The most common use-case for non-Escapable adoption is to wrap an unsafe pointer in an non-Escapable and/or non-Copyable type:
@safe
struct MutRef: ~Escapable & ~Copyable {
let _pointer: UnsafeRawPointer
}
The usual lifetime rules don't obviously apply to the trivial UnsafePointer value. Nonetheless, adopters immediately find themselves creating dependencies on the underlying pointer to implement basic primitives. They tend to have strong expectations of the exclusivity and lifetime behavior in certain situations. We've made an effort to add convenience, which "weakens" semantics, but there are tradeoffs to weaker semantics that haven't been considered. We should review these semantics before we end up with accidental source compatibility constraints. We may want to start with "stronger" semantics initially, allowing those to be relaxed in the future.
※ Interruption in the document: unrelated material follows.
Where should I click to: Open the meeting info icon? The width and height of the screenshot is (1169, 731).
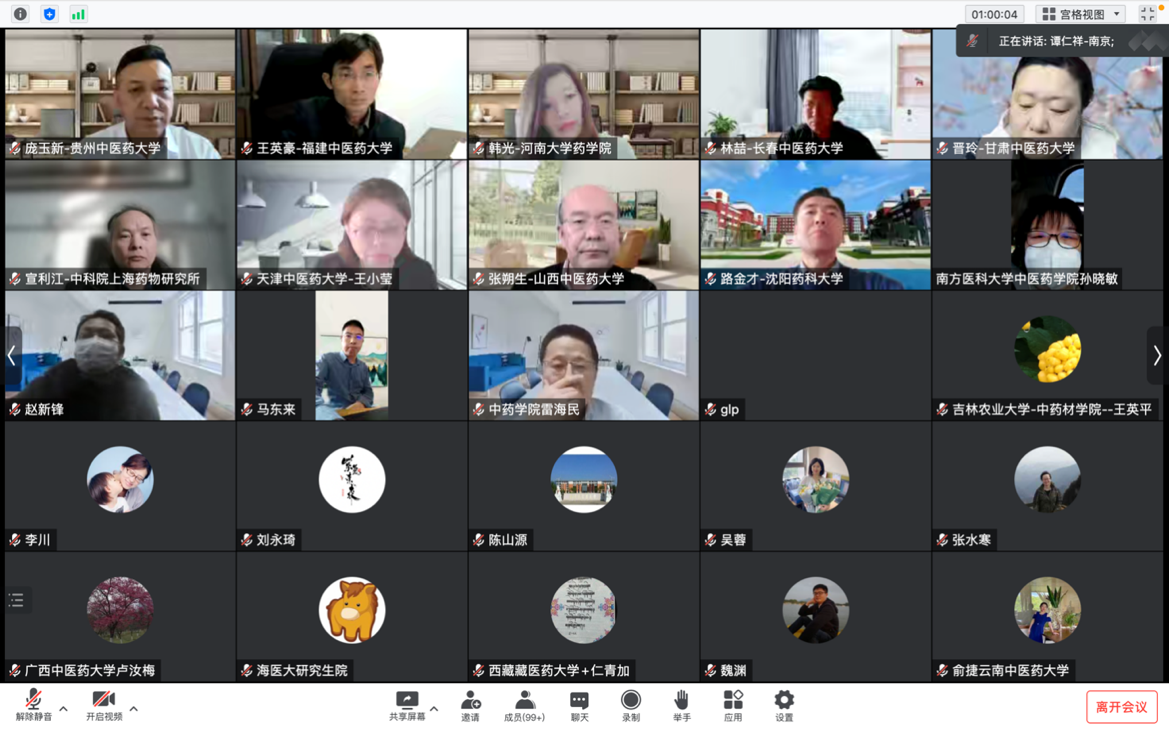point(20,14)
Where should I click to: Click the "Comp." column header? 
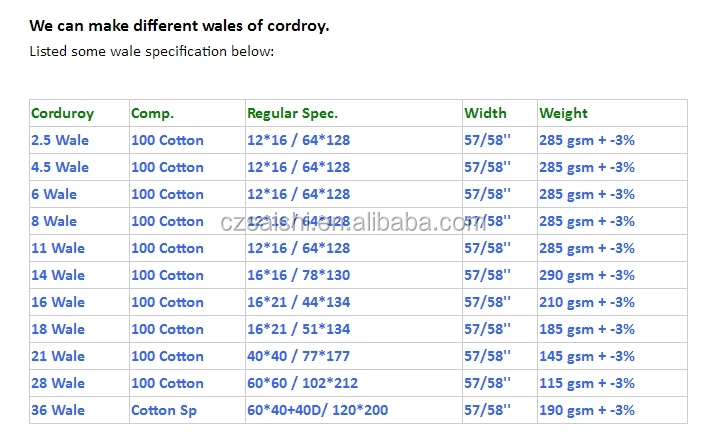coord(152,113)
Currently, for convenience and consistency with Swift's core argument passing model, the dependency on the borrowed pointer is on an implicit local copy of the pointer rather than the underlying field. This makes it easy to violate exclusivity:
@_lifetime(a: copy a)
@_lifetime(b: copy b)
func access2(_ a: inout MutRef, _ b: inout MutRef) {}
func simultaneousAccess(ref1: inout MutRef) {
var ref2 = unsafe MutRef(_pointer: ref1._pointer)
access2(&ref1, &ref2) // Valid... but wrong!
}
If ref2 had exclusive access to ref1 rather than a local copy of ref1._pointer, then the compiler would raise a compile time error.
Similarly, borrowing an implicit copy makes it easy to reference memory after it is released:
struct Owner: ~Escapable & ~Copyable {
var _storage: AnyObject
var _pointer: UnsafeRawPointer // point to memory inside storage
}
func reassign(_ owner: inout Owner) {
owner._storage = ...
owner._pointer = ...
}
func access(_: inout MutRef) {}
func useAfterFree(owner: inout Owner) {
var ref = unsafe MutRef(_pointer: owner._pointer)
reassign(&owner)
access(&ref) // Valid... but wrong!
}
Currently, we special-case trivial inout arguments so that depending on the argument bypasses the local copy:
struct MutRef: ~Escapable & ~Copyable {
var _pointer: UnsafeRawPointer
init(pointer: inout UnsafeRawPointer) { self._pointer = pointer }
}
func checkedSimultaneousAccess(ref1: inout MutRef) {
var ref2 = unsafe MutRef(pointer: &ref1._pointer) // ERROR: overlapping access to 'ref1'
access2(&ref1, &ref2) // NOTE: conflicting access is here
}
This avoids the most surprising mistakes. Swift programmers generally expect an inout argument to require access to the original named variable.
The interesting question is whether non-inout arguments should also borrow the named variable rather than a local copy:
func simultaneousAccess(ref1: inout MutRef) {
var ref2 = MutRef(_pointer: ref1._pointer) ERROR: overlapping access to 'ref1'
access2(&ref1, &ref2) // NOTE: conflicting access is here
}
Adopters can run into all the same problems with stronger borrow semantics, but they need to be more explicit about pointer copies:
func simultaneousAccess(ref1: inout MutRef) {
let p = ref1._pointer
var ref2 = MutRef(_pointer: p)
access2(&ref1, &ref2) // Valid... but wrong!
}
To adopt stronger semantics, we would need to update MutableSpan.extracting:
mutating public func extracting(droppingLast k: Int) -> Self {
let newSpan = unsafe Self(_unchecked: _pointer, byteCount: ...)
return unsafe _overrideLifetime(newSpan, mutating: &self)
}
to
mutating public func extracting(droppingLast k: Int) -> Self {
let pointer = _pointer
let newSpan = unsafe Self(_unchecked: pointer, byteCount: ...)
return unsafe _overrideLifetime(newSpan, mutating: &self)
}
This is an example of how stronger semantics would be less convenient and sometimes require "strange" workarounds.